Pequeños muebles, algunos libros, una carpeta llena de cuentos “para narrar” (de ahí saqué algunos que a Mercedes le encantan, tratando de fungir como puente en el tiempo entre aquellas ganas de contar y estas ganas de oír) fotos carnet, cables de celulares caducos, bijouterie… y relojes.
El otro día estaba buscando unas cosas en una cajita en la que había muchas de esas cosas y me encontré con varios relojes. Cuando Peirano me había sugerido que escriba sobre mi vieja y mi hermana (que se murió al año siguiente), le dije que no me sentía cómodo con el tema. Pero cuando vi los relojes, dije “mmmh, a ver”
Pensé que si la función original del reloj es medir el pequeño tiempo en que la gente vive, una sucesión de relojes sirve para medir el tiempo largo de la vida de las personas. Porque su visibilidad, quizas sin quererlo, arma secuencia.
Entre los relojes de esa cajita está el primer reloj de pulsera que le recuerdo. Es el reloj de mi niñez primera. Un reloj muy chiquito, plateado, con el cuadrante blanco sin números, sólo rayitas. Esos relojes que a un niño le resultan indescifrables, no sólo porque a esa edad uno no tiene noción del paso del tiempo, sino porque tampoco sabe que cada rayita reemplaza un número, que era un código que al menos uno tenía visto.

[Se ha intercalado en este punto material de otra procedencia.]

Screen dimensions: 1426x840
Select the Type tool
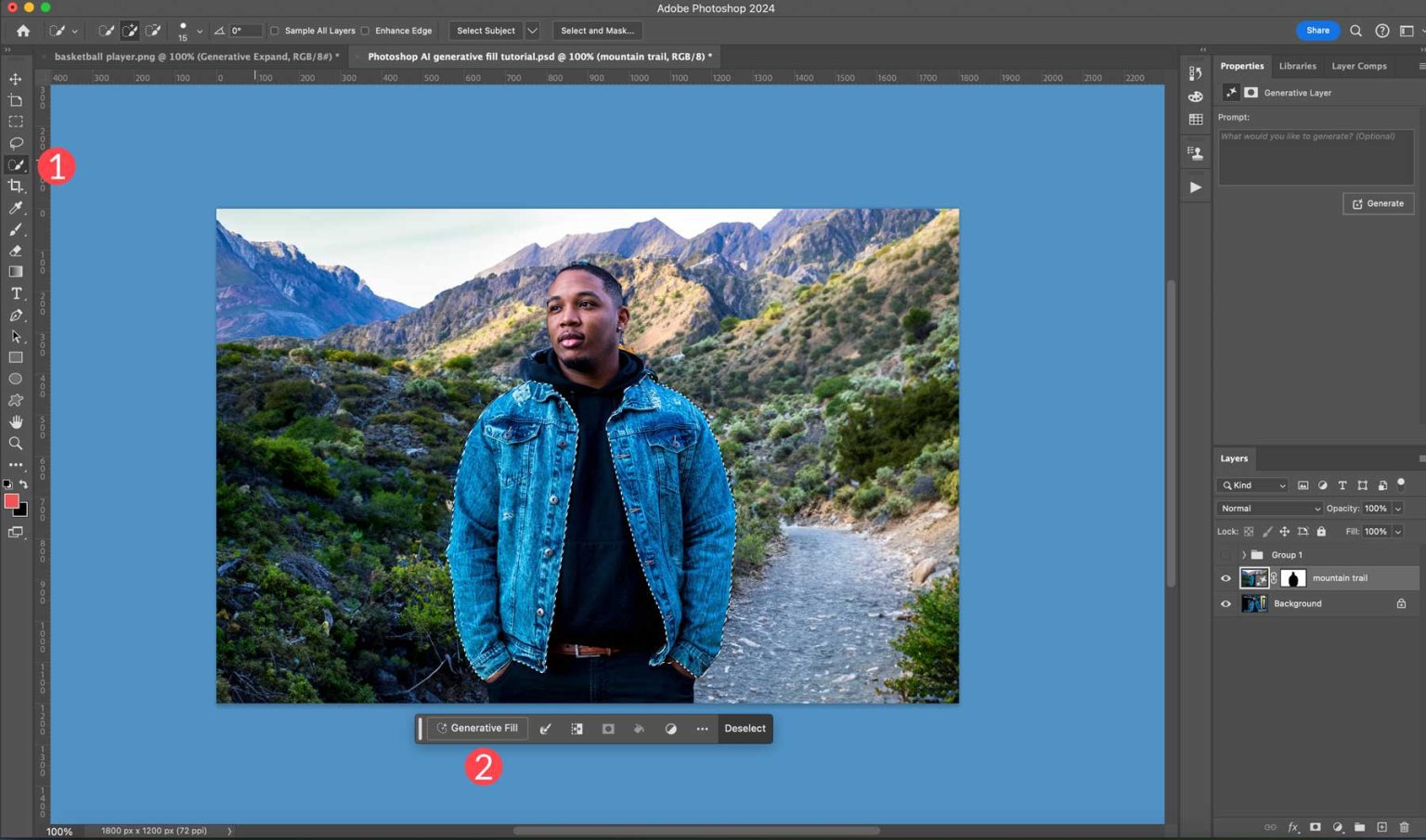(15, 293)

Yo creía que había un código secreto para saber la hora con esas rayitas.
No sé cuándo apareció el reloj, pero recuerdo que crecí viendolo rodeando la muñeca de mi mamá. Gorda, flaca, con pelo largo, lacio, enrolado, con pelo corto, en pollera, en pantalón, en shorts, en batón, triste y alegre, ahí estaba el relojito, quizás la única constante en su cuerpo. Primero en Rosario y luego los años moronenses antes del exilio a México.
Mi viejo no usaba reloj. Quizás por su oficio (era plomero) pero tampoco anillo ni cadenas, ni gorra, ni nada adicional. Creo que con mi hermano heredamos esa austeridad y rechazo a los accesorios corporales.

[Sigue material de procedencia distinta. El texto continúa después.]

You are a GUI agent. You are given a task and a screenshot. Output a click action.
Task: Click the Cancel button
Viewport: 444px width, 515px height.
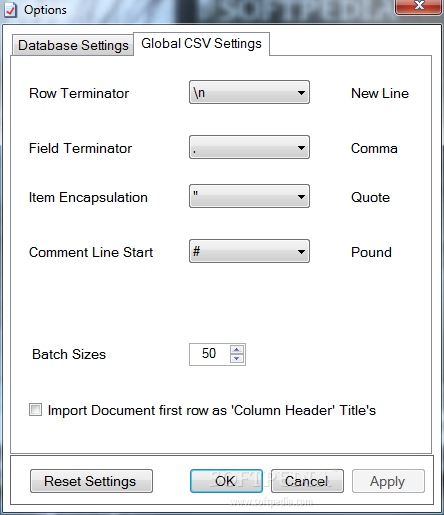tap(307, 481)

Entonces, el reloj de mi mamá y los ruidosos despertadores metálicos eran los únicos de la casa.
Cuando llegamos a México, no sé por qué, mi abuelo (su suegro) le regaló un reloj digital. Citizen. Pequeño, también. Con pequeñas pilas. Daba la hora y si apretabas el botoncito a la derecha, te marcaba los segundos. Si apretabas dos veces (o mantenías presionado, no recuerdo) te decía el mes y el día (al revés lo decía, en inglés).
Ese reloj marcó el tiempo de mi madre como madre de adolescentes. Pobre. Lo que habrá puteado. Y el reloj ahí, firme, en esos años mexicanos y los del regreso a Argentina.
Luego fue reemplazado por otro, pero a los que siguieron les perdí el rastro porque crecí y dejé de vivir con ella.
Hasta que los vi a los dos juntos, en ese pequeño “relicario”, en ese pequeño panteón de relojes, en lo que quizás fue un intento de conservar algo de tiempos idos. Ella sólo pudo hacer un camino independiente cuando se encontró sola. Le costó mucho hacer proyectos mientras estaba con alguno de nosotros cerca. Aclaro: ese "nosotros'' incluye a mi papá. Pero a veces pienso que en esos pequeños objetos rotos e inservibles ella quiso conservar la esencia de aquellos tiempos en que su pulso latía iba al ritmo del nuestro. Y como sabemos, en aquellos años el minutero de la vida familiar lo llevaban las madres.
Obviamente, nunca los abriré, ni intentaré repararlos. Ni loco. ¿Y si un reloj parado contiene el tiempo vivido dentro suyo? ¿Y si en vez de llevar el tiempo, esos relojes tomaban el pulso de mi vieja y él está todavía ahí dentro, rebotando alocadamente, como electrones en un átomo, puteando para poder salir? Nota: como mi vieja era muy puteadora, puedo pensar que su pulso también lo fuera.
Por las dudas, ahí están. Junto a sus compañeros de descanso, a los que cada tanto le sumamos una púa, o un cable de celular caduco, esa otra forma de medir el paso del tiempo que tenemos en estos años.